INSTRUCTIONS FOR THE TASK
Exactly as written, output each of the entries below.

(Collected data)
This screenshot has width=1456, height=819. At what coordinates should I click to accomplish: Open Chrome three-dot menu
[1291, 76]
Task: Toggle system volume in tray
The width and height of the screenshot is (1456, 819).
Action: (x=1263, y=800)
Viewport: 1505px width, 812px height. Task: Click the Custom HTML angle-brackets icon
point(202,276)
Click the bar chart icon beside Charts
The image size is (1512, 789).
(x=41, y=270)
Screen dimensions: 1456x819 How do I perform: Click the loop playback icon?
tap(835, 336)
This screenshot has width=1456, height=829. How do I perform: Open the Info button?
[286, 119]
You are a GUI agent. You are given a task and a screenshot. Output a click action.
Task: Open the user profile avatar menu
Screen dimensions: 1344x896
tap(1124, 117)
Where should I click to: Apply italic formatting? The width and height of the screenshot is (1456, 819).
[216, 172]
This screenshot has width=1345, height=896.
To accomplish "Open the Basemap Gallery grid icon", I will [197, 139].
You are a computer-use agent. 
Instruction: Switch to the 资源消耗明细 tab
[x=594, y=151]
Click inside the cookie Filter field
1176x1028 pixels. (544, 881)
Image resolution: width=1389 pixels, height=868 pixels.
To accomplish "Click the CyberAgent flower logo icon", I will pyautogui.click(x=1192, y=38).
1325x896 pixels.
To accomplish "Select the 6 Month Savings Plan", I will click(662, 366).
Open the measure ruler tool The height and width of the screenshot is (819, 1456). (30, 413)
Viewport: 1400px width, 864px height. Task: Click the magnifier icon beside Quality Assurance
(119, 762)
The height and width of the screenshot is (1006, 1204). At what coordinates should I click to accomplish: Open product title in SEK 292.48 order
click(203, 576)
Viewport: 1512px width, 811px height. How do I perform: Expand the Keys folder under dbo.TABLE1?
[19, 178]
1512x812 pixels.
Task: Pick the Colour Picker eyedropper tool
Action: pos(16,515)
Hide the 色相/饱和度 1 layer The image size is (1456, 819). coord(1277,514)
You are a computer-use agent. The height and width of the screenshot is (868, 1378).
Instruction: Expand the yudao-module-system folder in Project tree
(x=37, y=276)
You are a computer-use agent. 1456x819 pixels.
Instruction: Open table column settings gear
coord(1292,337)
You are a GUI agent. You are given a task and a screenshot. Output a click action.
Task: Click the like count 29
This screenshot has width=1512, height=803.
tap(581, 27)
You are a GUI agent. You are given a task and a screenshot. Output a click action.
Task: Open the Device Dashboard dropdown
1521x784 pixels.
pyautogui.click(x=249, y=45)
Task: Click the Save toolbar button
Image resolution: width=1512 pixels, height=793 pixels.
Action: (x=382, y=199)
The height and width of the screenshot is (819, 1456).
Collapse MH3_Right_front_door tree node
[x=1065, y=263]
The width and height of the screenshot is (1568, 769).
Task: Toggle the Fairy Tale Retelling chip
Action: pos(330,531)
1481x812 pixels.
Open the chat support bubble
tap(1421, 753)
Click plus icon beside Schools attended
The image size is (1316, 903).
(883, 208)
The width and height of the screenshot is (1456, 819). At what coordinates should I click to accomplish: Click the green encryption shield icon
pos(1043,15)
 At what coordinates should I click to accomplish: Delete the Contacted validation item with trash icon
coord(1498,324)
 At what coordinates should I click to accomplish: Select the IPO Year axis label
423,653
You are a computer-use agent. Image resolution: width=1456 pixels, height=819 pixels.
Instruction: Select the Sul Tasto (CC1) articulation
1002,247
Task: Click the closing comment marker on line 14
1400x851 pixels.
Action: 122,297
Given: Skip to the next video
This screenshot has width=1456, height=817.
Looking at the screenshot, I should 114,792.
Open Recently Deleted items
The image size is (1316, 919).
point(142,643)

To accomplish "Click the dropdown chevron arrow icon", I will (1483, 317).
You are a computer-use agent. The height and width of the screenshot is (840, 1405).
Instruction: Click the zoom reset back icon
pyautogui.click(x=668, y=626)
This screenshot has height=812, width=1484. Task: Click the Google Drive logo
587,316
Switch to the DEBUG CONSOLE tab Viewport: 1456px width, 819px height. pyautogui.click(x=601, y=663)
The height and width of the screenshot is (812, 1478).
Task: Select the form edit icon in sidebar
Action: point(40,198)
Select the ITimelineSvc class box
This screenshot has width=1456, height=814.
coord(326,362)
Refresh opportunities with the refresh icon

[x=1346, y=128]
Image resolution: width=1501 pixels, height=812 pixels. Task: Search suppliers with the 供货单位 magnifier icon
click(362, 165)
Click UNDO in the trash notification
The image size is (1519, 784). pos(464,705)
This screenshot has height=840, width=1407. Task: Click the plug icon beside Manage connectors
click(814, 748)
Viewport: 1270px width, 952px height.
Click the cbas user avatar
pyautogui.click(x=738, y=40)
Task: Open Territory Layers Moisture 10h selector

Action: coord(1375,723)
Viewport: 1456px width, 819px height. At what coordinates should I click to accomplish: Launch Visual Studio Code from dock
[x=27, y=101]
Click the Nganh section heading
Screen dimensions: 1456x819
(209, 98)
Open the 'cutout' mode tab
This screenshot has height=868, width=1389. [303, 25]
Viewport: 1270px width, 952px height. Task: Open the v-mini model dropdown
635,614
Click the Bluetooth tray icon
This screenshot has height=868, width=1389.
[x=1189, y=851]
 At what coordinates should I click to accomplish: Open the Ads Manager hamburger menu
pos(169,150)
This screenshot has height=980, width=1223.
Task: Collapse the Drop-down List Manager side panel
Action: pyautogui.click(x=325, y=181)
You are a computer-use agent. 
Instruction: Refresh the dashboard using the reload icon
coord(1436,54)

YOUR SOLUTION
This screenshot has width=1456, height=819. At what coordinates should I click to accomplish: Open Chrome three-dot menu
[1291, 76]
Task: Toggle system volume in tray
The width and height of the screenshot is (1456, 819).
Action: (x=1263, y=800)
Viewport: 1505px width, 812px height. Task: Click the Custom HTML angle-brackets icon
point(202,276)
Click the bar chart icon beside Charts
The image size is (1512, 789).
(x=41, y=270)
Screen dimensions: 1456x819 How do I perform: Click the loop playback icon?
tap(835, 336)
This screenshot has width=1456, height=829. How do I perform: Open the Info button?
[286, 119]
You are a GUI agent. You are given a task and a screenshot. Output a click action.
Task: Open the user profile avatar menu
Screen dimensions: 1344x896
tap(1124, 117)
Where should I click to: Apply italic formatting? The width and height of the screenshot is (1456, 819).
[216, 172]
This screenshot has width=1345, height=896.
To accomplish "Open the Basemap Gallery grid icon", I will [197, 139].
You are a computer-use agent. 
Instruction: Switch to the 资源消耗明细 tab
[x=594, y=151]
Click inside the cookie Filter field
1176x1028 pixels. (544, 881)
Image resolution: width=1389 pixels, height=868 pixels.
To accomplish "Click the CyberAgent flower logo icon", I will pyautogui.click(x=1192, y=38).
1325x896 pixels.
To accomplish "Select the 6 Month Savings Plan", I will click(662, 366).
Open the measure ruler tool The height and width of the screenshot is (819, 1456). (30, 413)
Viewport: 1400px width, 864px height. Task: Click the magnifier icon beside Quality Assurance
(119, 762)
The height and width of the screenshot is (1006, 1204). At what coordinates should I click to accomplish: Open product title in SEK 292.48 order
click(203, 576)
Viewport: 1512px width, 811px height. How do I perform: Expand the Keys folder under dbo.TABLE1?
[19, 178]
1512x812 pixels.
Task: Pick the Colour Picker eyedropper tool
Action: pos(16,515)
Hide the 色相/饱和度 1 layer The image size is (1456, 819). coord(1277,514)
You are a computer-use agent. The height and width of the screenshot is (868, 1378).
Instruction: Expand the yudao-module-system folder in Project tree
(x=37, y=276)
You are a computer-use agent. 1456x819 pixels.
Instruction: Open table column settings gear
coord(1292,337)
You are a GUI agent. You are given a task and a screenshot. Output a click action.
Task: Click the like count 29
This screenshot has width=1512, height=803.
tap(581, 27)
You are a GUI agent. You are given a task and a screenshot. Output a click action.
Task: Open the Device Dashboard dropdown
1521x784 pixels.
pyautogui.click(x=249, y=45)
Task: Click the Save toolbar button
Image resolution: width=1512 pixels, height=793 pixels.
Action: (x=382, y=199)
The height and width of the screenshot is (819, 1456).
Collapse MH3_Right_front_door tree node
[x=1065, y=263]
The width and height of the screenshot is (1568, 769).
Task: Toggle the Fairy Tale Retelling chip
Action: pos(330,531)
1481x812 pixels.
Open the chat support bubble
tap(1421, 753)
Click plus icon beside Schools attended
The image size is (1316, 903).
(883, 208)
The width and height of the screenshot is (1456, 819). At what coordinates should I click to accomplish: Click the green encryption shield icon
pos(1043,15)
 At what coordinates should I click to accomplish: Delete the Contacted validation item with trash icon
coord(1498,324)
 At what coordinates should I click to accomplish: Select the IPO Year axis label
423,653
You are a computer-use agent. Image resolution: width=1456 pixels, height=819 pixels.
Instruction: Select the Sul Tasto (CC1) articulation
1002,247
Task: Click the closing comment marker on line 14
1400x851 pixels.
Action: 122,297
Given: Skip to the next video
This screenshot has width=1456, height=817.
Looking at the screenshot, I should 114,792.
Open Recently Deleted items
The image size is (1316, 919).
point(142,643)

To accomplish "Click the dropdown chevron arrow icon", I will (1483, 317).
You are a computer-use agent. The height and width of the screenshot is (840, 1405).
Instruction: Click the zoom reset back icon
pyautogui.click(x=668, y=626)
This screenshot has height=812, width=1484. Task: Click the Google Drive logo
587,316
Switch to the DEBUG CONSOLE tab Viewport: 1456px width, 819px height. pyautogui.click(x=601, y=663)
The height and width of the screenshot is (812, 1478).
Task: Select the form edit icon in sidebar
Action: point(40,198)
Select the ITimelineSvc class box
This screenshot has width=1456, height=814.
coord(326,362)
Refresh opportunities with the refresh icon

[x=1346, y=128]
Image resolution: width=1501 pixels, height=812 pixels. Task: Search suppliers with the 供货单位 magnifier icon
click(362, 165)
Click UNDO in the trash notification
The image size is (1519, 784). pos(464,705)
This screenshot has height=840, width=1407. Task: Click the plug icon beside Manage connectors
click(814, 748)
Viewport: 1270px width, 952px height.
Click the cbas user avatar
pyautogui.click(x=738, y=40)
Task: Open Territory Layers Moisture 10h selector

Action: coord(1375,723)
Viewport: 1456px width, 819px height. At what coordinates should I click to accomplish: Launch Visual Studio Code from dock
[x=27, y=101]
Click the Nganh section heading
Screen dimensions: 1456x819
(209, 98)
Open the 'cutout' mode tab
This screenshot has height=868, width=1389. [303, 25]
Viewport: 1270px width, 952px height. Task: Open the v-mini model dropdown
635,614
Click the Bluetooth tray icon
This screenshot has height=868, width=1389.
[x=1189, y=851]
 At what coordinates should I click to accomplish: Open the Ads Manager hamburger menu
pos(169,150)
This screenshot has height=980, width=1223.
Task: Collapse the Drop-down List Manager side panel
Action: pyautogui.click(x=325, y=181)
You are a computer-use agent. 
Instruction: Refresh the dashboard using the reload icon
coord(1436,54)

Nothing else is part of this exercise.